Now while working on a project it’s perfectly fine to put a dependency on a dev branch while you are working on that branch for a new feature, but before releasing it, you want to make sure to actually tag this. Normally we put a comment on a merge request to remind ourselves to tag the release of the package before merging.

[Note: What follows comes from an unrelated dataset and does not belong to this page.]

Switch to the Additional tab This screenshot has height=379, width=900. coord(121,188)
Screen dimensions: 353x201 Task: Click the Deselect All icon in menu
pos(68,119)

But this time that was forgotten, and the merge request was merged without a tag of the dependency.

The fix

In order to fix this we wrote the following PHPUnit test.

final class NoDevBranchDependenciesTest extends TestCase
{
    public function testComposerHasNoDevBranchDependencies(): void
    {
        $composer = json_decode(
            file_get_contents(__DIR__ . '/../../composer.json') ?: '',
            true,
            flags: JSON_THROW_ON_ERROR
        );
        $this->assertIsArray($composer);
        $requireDev = $composer['require-dev'] ?? [];
        $this->assertIsArray($requireDev);

        $require = $composer['require'] ?? [];
        $this->assertIsArray($require);

        $branchDependencies = array_filter(
            array_merge($requireDev, $require),
            fn ($version) => str_starts_with($version, 'dev-'),
        );

        $this->assertEmpty(
            $branchDependencies,
            sprintf(
                'Found the following dependencies with a dev key: "%s"',
                implode(', ', array_keys($branchDependencies))
            )
        );
    }
}

Lets go over it step by step and see what it does:

$composer = json_decode(
    file_get_contents(__DIR__ . '/../../composer.json') ?: '',
    true,
    flags: JSON_THROW_ON_ERROR
);
$this->assertIsArray($composer);
$requireDev = $composer['require-dev'] ?? [];
$this->assertIsArray($requireDev);

$require = $composer['require'] ?? [];
$this->assertIsArray($require);

This first bit grabs the contents of the composer.json, and decodes it. The lines after that are grabbing the production and dev dependencies, and does some type checking on this.

$branchDependencies = array_filter(
    array_merge($requireDev, $require),
    fn ($version) => str_starts_with($version, 'dev-'),
);

In the next bit we are looping over all the dependencies, and we only keep the ones that start with dev-, which is used by composer to point to branches.

$this->assertEmpty(
    $branchDependencies,
    sprintf(
        'Found the following dependencies with a dev key: "%s"',
        implode(', ', array_keys($branchDependencies))
    )
);

After we have filtered out the dependencies, all that is left to do is report if we found any. And of course just reporting that an array is not empty to a developer isn’t going to make much sense to them. So we provide a nice message to the other developers to tell them what they did wrong.

By adding this test we make sure that the pipeline stays red until the dependency points to a proper tag. This way it can’t be merged, and we’ll never run into an untagged dependency being merged into main again.